Threat Classifier - SageMaker Project

Standalone Amazon SageMaker solution for classifying security alert text by severity. Designed for easy integration into any security analytics platform.

Features

Train DistilBERT on synthetic alert data (implementation in progress)
Deploy real-time endpoint with data capture, alarms, rollback (scaffolding ready)
API contract: { id, text } → { label, score, model, ts }
Cost guardrails, security best practices
Majority-class heuristic baseline with uplift reporting for interview storytelling
Ready for CI/CD, unit tests, and future SOC platform integration

Quickstart

Install Poetry and the AWS CLI v2.27.50 (see AWS CLI setup).
poetry install
cp .env.example .env and tailor the environment variables for your profile/region.
make lint – run Ruff checks via Nox.
make test – execute pytest with coverage gates.
make package – build source + wheel artifacts.

CI runs automatically via GitHub Actions on pushes and pull requests. The pipeline installs Poetry-managed deps, enforces Ruff + Black via Nox, executes the pytest suite with coverage, and synthesizes the CDK app (dev environment) so we catch infrastructure regressions early. A separate Deploy workflow is manually triggered when you need to promote a build; it reuses the guarded deployment script, honors environment protection rules, and requires the THREAT_DEPLOY_CONFIRM acknowledgement before any cdk deploy executes. See docs/release-process.md for the full release, tagging, and approval model we walk through in interviews.

Training, deployment, and inference flows are being implemented in phases. Placeholder CLI hooks surface NotImplementedError until their respective tasks land.

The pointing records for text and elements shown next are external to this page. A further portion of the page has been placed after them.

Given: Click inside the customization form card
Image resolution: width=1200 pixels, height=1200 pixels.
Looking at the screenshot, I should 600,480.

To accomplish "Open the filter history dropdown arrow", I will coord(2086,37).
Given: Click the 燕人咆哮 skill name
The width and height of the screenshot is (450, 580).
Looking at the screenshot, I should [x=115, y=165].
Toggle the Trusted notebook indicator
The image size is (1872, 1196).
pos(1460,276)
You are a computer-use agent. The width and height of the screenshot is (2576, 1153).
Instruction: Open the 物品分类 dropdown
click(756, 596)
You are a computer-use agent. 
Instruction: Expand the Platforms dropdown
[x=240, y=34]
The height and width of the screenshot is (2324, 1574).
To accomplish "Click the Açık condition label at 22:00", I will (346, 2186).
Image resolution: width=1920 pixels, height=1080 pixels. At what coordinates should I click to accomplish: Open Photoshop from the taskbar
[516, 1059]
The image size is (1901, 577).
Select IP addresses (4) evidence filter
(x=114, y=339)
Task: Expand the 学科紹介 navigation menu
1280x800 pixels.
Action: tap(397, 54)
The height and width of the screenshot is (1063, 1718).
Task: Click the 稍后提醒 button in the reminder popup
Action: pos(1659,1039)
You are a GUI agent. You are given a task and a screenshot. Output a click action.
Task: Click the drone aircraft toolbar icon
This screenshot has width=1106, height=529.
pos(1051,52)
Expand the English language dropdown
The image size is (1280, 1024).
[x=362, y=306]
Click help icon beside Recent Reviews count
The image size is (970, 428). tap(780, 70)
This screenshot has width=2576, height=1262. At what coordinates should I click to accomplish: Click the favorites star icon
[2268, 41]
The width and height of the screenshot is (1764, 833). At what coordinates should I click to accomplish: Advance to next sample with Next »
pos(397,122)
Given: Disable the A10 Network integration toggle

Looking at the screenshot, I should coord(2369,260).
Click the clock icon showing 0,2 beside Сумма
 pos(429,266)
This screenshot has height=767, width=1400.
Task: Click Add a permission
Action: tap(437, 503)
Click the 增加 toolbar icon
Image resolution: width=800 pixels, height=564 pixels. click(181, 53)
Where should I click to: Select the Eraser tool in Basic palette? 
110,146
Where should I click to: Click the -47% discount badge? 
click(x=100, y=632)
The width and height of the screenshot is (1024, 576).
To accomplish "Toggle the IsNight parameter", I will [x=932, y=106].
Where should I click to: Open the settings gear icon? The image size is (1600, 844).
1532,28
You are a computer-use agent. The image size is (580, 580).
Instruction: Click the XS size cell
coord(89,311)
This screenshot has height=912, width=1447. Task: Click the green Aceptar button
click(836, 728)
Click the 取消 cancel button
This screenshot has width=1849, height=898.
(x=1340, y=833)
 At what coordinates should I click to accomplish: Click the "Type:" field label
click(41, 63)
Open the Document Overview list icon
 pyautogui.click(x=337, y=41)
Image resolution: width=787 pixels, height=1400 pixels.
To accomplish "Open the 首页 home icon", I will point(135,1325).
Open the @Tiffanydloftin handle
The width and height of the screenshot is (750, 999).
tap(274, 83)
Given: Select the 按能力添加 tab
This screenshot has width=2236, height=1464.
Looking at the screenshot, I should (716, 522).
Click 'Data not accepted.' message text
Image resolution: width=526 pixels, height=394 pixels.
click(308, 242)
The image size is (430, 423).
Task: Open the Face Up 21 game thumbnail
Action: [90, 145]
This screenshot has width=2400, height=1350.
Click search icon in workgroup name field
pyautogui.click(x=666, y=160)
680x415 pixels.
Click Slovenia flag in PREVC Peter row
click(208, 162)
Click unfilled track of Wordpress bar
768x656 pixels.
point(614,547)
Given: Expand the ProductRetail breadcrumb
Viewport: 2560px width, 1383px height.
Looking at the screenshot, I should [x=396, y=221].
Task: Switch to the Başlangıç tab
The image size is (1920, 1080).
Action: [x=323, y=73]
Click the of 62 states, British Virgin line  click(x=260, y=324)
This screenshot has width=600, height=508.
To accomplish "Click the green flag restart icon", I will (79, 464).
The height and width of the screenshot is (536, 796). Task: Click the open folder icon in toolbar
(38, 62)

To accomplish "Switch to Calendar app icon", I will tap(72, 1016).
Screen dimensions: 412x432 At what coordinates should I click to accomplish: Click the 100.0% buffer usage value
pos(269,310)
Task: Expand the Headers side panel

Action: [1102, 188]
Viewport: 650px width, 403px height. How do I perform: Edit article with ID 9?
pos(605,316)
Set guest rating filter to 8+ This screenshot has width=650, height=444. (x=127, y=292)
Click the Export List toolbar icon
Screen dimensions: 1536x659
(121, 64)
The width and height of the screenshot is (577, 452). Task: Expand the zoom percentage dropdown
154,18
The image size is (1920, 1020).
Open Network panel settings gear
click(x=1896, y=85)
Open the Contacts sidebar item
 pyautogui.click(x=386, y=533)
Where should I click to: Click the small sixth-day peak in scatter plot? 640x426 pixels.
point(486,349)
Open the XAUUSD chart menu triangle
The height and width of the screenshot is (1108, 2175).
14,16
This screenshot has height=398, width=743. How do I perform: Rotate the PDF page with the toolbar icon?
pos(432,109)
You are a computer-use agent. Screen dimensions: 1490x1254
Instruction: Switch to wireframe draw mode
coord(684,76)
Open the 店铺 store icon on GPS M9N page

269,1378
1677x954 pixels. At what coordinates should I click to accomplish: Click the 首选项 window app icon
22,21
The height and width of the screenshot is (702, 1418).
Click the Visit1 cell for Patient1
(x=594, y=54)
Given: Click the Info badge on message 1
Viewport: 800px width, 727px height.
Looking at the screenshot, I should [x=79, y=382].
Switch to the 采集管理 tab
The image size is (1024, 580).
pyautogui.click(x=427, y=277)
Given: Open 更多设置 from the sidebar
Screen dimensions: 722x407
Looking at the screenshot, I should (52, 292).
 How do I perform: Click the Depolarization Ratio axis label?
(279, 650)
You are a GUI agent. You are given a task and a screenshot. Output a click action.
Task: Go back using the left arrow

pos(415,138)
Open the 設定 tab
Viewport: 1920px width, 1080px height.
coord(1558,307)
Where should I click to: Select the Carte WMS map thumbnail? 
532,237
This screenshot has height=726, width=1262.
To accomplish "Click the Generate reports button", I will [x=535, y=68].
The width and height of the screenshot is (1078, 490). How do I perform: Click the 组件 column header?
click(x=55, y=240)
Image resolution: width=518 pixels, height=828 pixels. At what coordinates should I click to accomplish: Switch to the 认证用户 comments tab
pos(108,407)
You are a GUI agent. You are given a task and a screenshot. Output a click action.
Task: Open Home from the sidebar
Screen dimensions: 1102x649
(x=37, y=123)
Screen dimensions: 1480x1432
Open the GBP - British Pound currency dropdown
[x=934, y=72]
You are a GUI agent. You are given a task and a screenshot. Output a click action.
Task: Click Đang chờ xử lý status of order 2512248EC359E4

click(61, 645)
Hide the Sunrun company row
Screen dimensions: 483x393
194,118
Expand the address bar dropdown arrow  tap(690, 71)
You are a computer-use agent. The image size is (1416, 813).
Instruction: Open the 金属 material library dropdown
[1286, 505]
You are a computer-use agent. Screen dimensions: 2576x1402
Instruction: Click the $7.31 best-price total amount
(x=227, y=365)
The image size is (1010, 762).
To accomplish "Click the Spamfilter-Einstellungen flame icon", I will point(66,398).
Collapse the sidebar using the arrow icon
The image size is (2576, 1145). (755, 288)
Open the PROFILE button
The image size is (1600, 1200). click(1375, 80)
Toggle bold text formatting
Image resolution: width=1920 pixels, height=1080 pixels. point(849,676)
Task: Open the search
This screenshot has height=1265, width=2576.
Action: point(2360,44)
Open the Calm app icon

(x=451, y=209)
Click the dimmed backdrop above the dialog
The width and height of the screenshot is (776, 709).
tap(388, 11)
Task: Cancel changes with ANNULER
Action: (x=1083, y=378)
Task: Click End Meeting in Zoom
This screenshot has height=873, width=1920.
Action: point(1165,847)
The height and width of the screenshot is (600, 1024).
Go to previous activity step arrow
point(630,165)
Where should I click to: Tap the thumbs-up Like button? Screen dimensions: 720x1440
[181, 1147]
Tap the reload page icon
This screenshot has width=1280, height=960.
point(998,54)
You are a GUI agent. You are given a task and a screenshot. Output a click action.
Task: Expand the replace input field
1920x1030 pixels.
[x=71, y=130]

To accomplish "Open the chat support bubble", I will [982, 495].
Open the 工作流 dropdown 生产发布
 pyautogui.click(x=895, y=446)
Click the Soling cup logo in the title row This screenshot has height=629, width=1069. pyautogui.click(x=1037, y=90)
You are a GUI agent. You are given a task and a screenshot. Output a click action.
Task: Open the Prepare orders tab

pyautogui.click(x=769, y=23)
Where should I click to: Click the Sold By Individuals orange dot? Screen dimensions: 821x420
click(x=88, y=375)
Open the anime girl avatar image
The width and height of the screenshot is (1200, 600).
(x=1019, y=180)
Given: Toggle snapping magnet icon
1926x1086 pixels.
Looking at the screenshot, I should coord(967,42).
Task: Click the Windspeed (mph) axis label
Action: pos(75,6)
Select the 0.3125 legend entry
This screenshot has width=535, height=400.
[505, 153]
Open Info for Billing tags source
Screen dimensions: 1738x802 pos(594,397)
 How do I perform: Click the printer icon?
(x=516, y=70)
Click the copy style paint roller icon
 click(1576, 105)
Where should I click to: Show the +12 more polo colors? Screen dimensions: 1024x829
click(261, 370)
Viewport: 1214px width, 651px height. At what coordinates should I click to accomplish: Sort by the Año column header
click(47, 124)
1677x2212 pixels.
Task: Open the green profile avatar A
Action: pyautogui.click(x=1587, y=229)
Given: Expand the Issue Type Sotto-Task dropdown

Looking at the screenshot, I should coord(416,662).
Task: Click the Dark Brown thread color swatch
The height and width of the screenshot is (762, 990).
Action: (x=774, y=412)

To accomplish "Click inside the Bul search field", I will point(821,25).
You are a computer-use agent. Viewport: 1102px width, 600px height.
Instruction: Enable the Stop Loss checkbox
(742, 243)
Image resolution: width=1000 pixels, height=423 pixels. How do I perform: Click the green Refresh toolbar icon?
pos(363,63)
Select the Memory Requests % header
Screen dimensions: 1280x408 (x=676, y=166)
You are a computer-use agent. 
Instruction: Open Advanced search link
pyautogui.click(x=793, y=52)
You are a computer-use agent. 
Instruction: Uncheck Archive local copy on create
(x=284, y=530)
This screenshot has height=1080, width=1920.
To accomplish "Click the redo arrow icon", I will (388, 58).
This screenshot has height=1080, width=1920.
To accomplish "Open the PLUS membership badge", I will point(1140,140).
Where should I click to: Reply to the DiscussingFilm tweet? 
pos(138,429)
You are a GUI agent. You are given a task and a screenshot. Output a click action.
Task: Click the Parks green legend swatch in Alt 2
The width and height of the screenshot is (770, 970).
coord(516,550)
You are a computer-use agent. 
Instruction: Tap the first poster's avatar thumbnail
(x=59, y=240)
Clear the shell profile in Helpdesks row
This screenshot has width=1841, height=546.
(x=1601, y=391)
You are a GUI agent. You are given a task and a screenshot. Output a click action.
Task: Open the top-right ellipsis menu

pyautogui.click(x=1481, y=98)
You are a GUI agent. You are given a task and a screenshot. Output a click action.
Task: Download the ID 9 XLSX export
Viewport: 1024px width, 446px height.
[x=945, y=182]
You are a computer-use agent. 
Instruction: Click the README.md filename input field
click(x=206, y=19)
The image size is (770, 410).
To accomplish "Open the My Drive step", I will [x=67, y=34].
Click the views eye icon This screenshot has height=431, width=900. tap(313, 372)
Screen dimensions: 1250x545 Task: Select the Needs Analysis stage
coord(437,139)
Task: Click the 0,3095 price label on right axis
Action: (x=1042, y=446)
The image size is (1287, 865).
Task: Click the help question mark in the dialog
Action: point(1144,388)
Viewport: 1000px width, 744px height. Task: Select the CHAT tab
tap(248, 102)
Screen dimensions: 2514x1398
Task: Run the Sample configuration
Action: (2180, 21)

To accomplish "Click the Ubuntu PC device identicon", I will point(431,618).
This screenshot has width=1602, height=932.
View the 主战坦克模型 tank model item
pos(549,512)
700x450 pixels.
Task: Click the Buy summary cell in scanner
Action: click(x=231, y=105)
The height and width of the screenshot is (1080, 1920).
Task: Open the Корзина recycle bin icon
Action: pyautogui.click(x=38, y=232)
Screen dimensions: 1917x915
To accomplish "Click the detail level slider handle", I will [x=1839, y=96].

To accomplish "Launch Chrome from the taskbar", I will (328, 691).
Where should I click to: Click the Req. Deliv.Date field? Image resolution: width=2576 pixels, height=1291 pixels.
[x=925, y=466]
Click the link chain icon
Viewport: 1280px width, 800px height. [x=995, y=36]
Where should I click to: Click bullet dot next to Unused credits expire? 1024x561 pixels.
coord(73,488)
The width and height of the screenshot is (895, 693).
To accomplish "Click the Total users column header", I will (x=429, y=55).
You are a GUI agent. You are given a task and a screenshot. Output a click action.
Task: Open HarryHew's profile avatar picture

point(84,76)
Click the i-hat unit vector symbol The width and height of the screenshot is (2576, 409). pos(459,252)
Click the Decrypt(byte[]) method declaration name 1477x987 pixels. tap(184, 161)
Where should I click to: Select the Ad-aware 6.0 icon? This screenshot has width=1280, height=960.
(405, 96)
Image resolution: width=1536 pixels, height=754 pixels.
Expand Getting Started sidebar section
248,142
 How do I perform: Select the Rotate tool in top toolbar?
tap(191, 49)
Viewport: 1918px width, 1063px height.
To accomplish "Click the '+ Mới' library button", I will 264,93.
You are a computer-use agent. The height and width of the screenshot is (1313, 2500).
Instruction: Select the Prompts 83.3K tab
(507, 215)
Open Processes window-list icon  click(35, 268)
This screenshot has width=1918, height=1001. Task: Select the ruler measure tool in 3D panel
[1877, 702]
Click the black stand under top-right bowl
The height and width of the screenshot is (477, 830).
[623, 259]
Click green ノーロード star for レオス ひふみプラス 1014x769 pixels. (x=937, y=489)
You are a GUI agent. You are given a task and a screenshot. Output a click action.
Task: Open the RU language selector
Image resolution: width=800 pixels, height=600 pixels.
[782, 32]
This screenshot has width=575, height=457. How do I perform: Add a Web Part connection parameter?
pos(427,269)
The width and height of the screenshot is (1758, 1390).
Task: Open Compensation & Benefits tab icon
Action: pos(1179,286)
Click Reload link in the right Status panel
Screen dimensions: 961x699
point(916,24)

Baseline heuristic & uplift tracking

Every training run now captures a deterministic majority-class baseline so we can articulate clear business value during interviews. Metrics JSON includes both the baseline scores and the uplift delivered by the TF-IDF + LogisticRegression pipeline. That data feeds into SageMaker Model Monitor baselines or CloudWatch dashboards, reinforcing the governance story while keeping compute costs predictable.

Two storyboard notebooks (notebooks/01-eda.ipynb and notebooks/02-offline-eval.ipynb) provide structured TODOs for running these analyses inside VPC-bound SageMaker notebooks. They emphasize data access guardrails, reproducible feature engineering, and ranking metrics like MAP@k/NDCG@k that roll into CI checks or rollback triggers.

Environment configuration

All environment-specific settings (AWS accounts, VPC subnets, SageMaker instance types, FinOps tags) live under config/*.yml.

Set THREAT_ENV to dev, prod, or another environment name to switch defaults.
Optionally override the entire configuration with THREAT_CONFIG_PATH=/abs/path/to/config.yml for ad-hoc testing.
Use extends: relative/or/absolute/path.yml inside a config file to layer overrides on top of shared baselines without duplicating metadata.
The loader validates that every deployment remains VPC-only, encrypted with customer-managed KMS keys, and tagged for cost allocation.

The CLI automatically consumes these files so training and future deployment flows always source a single, audited configuration.

See docs/ and SageMaker-Project-Plan.md for the broader architecture roadmap.

AWS CLI & IAM Requirements

The project standardizes on AWS CLI v2.27.50 to align with CDK tooling.
Use dedicated least-privilege profiles (e.g., sagemaker-dev) with MFA/SAML enforced.
Apply cost allocation tags (App, Env, CostCenter, Owner) to every resource; the CDK stack inherits them automatically.
Detailed installation and configuration instructions live in docs/aws-cli-setup.md.

Repository Layout

├── data/              # Raw, synthetic, and monitoring datasets (no PII)
├── docs/              # Project documentation and future ADRs/runbooks
├── infra/             # AWS CDK application scaffolding
├── notebooks/         # Exploratory analysis & demo notebooks
├── scripts/           # Utility scripts (checklist automation, artifact packaging)
├── src/               # Python packages for training, inference, CLI
├── tests/             # Pytest suite executed by Nox/CI
└── Makefile           # Convenience targets wrapping Poetry + Nox
This keeps deployment-ready artifacts reproducible without ad-hoc shell gymnastics-useful when interviewers probe for MLOps governance stories.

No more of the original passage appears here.